Diz-se na sentença que não se provou que a localização constituísse um defeito de construção, tendo os srs. Peritos concluído que a localização não violou as regras aplicáveis.
Como se referiu supra, a propósito da eliminação da alínea AT, à data dos factos estava em vigor a Portaria nº 11.338, de 8 de Maio de 1946, que aprovou o Regulamento Geral das Canalizações de Esgoto.
A circunstância de a localização das caixas de esgoto não violar o disposto no referido Regulamento não significa que não padeça de ilegalidade.
Este Regulamento que, para além do seu texto, contém notas explicativas e desenhos, nada dispõe acerca da localização das caixas de esgoto, limitando-se a regular os aspectos técnicos das redes de esgoto (natureza e qualidades dos materiais, aparelhos sanitários, conservação das canalizações, traçados e inspecções, penalidades, reclamações e recursos).
Tal Regulamento, contudo, não esgota toda a regulamentação desta matéria, havendo ainda que considerar o Regulamento Geral das Edificações Urbanas (RGEU), aprovado pelo Decreto-Lei 38.382, de 7 de Agosto de 1951, cujo capítulo IV (artigos 83º a 100º) é dedicado às instalações sanitárias e esgotos.
Embora não encontremos qualquer norma relativa à localização das caixas de esgoto, é patente a preocupação com a salubridade do interior das habitações.
Assim, o artigo 92º dispõe que «Serão tomadas todas as disposições necessárias para rigorosa defesa da habitação contra emanação dos esgotos susceptíveis de prejudicar a saúde ou a comodidade dos ocupantes», e o artigo 94º que «Os dejectos e águas servidas deverão ser afastados dos prédios prontamente e por forma tal que não possam originar quaisquer condições de insalubridade».
Ora, estas preocupações com a salubridade das habitações é incompatível com a localização de uma caixa de esgoto no interior de uma fracção autónoma, pois, para além dos riscos de inundação patenteados nos autos, há sempre a necessidade de manutenção, com a abertura das mesmas.
Afigura-se que os imperativos de salubridade, por um lado, e a natureza comum das caixas de esgoto, por outro, são suficientes para concluir que, contrariamente ao afirmado pela 1ª instância, a localização das caixas de esgoto no interior da fracção autónoma da apelante não respeita as normas em vigor.
Se é certo que o apelado não foi o construtor do edifício, tratando-se que questão relativa a um parte comum, não se pode eximir de responsabilidade, não se afigurando curial que se afirme, como na sentença da 1ª instância, que os danos sofridos pela apelante não são imputáveis ao apelado (condomínio) mas sim a uma localização indesejável mas não ilegal das caixas de esgoto.
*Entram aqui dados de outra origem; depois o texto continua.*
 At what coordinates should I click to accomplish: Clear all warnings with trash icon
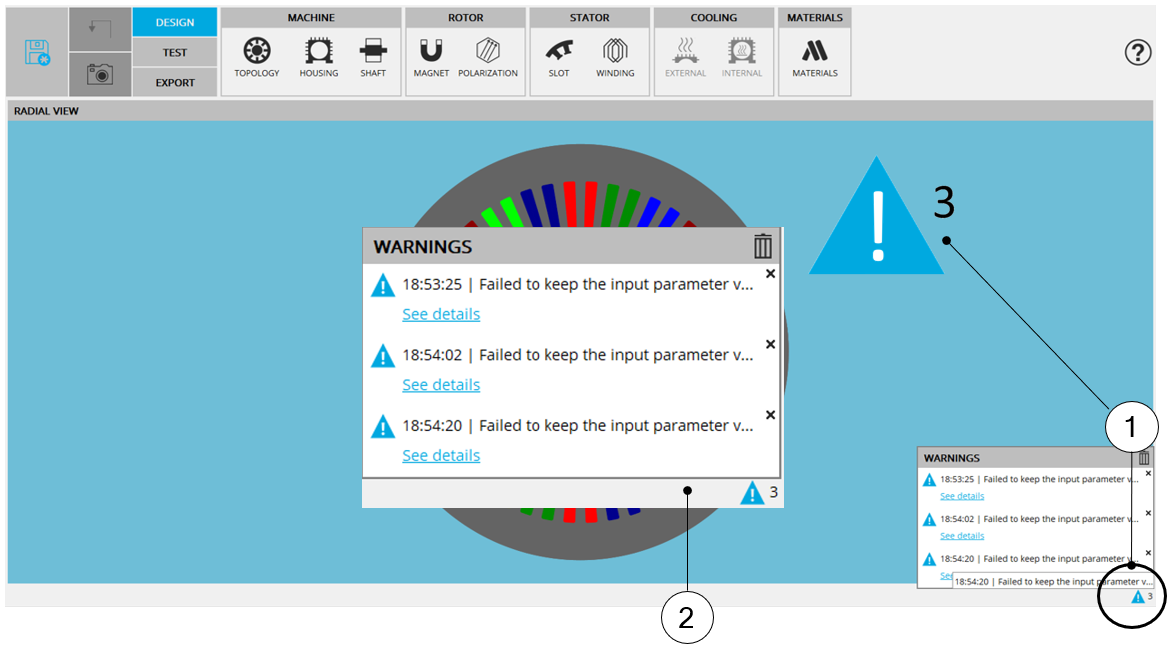tap(763, 246)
E que a apelante poderia ter reagido contra a vendedora com fundamento em vício da vontade negocial demonstrando que não teria outorgado o negócio se soubesse da localização das caixas de esgoto.
A verdade é que a apelante intentou uma acção contra a construtora e a vendedora, mas tal acção foi julgada improcedente por caducidade (alínea F da matéria de facto).
A instauração de acções judiciais, para além do tempo que demoram e dos custos que implicam, estão sujeitas à contingência da prova e são de desfecho imprevisível. Não se afigura, pois, curial a afirmação de que a apelante poderia ter intentado uma acção de anulação contra a vendedora.
Não se pode endossar à apelante qualquer parcela de responsabilidade pelo sucedido. Os autos são eloquentes quanto ao calvário a que tem estado sujeita e das inúmeras diligências que fez para a resolução do problema.
A acção que a apelante intentou foi uma acção de responsabilidade civil contra o condomínio, e é neste âmbito que o seu direito tem de ser apreciado.
A responsabilidade do apelado assenta claramente numa omissão: a de não ter atempadamente realizado obras na fracção da apelante por forma a solucionar o problema das caixas de esgoto situadas no interior da sua fracção autónoma.
A obrigação da realização de tais obras radica em duas fontes distintas: por um lado uma intimação camarária para corrigir as deficiências da canalização de esgotos no prazo de trinta dias (alínea N da matéria de facto, e alíneas G a U) e, por outro, a deliberação do próprio condomínio (alíneas V e V '). E, em última análise, radica na lei, por estarem em causa questões relativas a partes comuns (cfr. 1421º, nº 1, alínea d) e 1436º, alínea d), parte final, CC).
A intimação camarária não foi objecto de impugnação, estando por isso o condomínio obrigado a dar-lhe cumprimento.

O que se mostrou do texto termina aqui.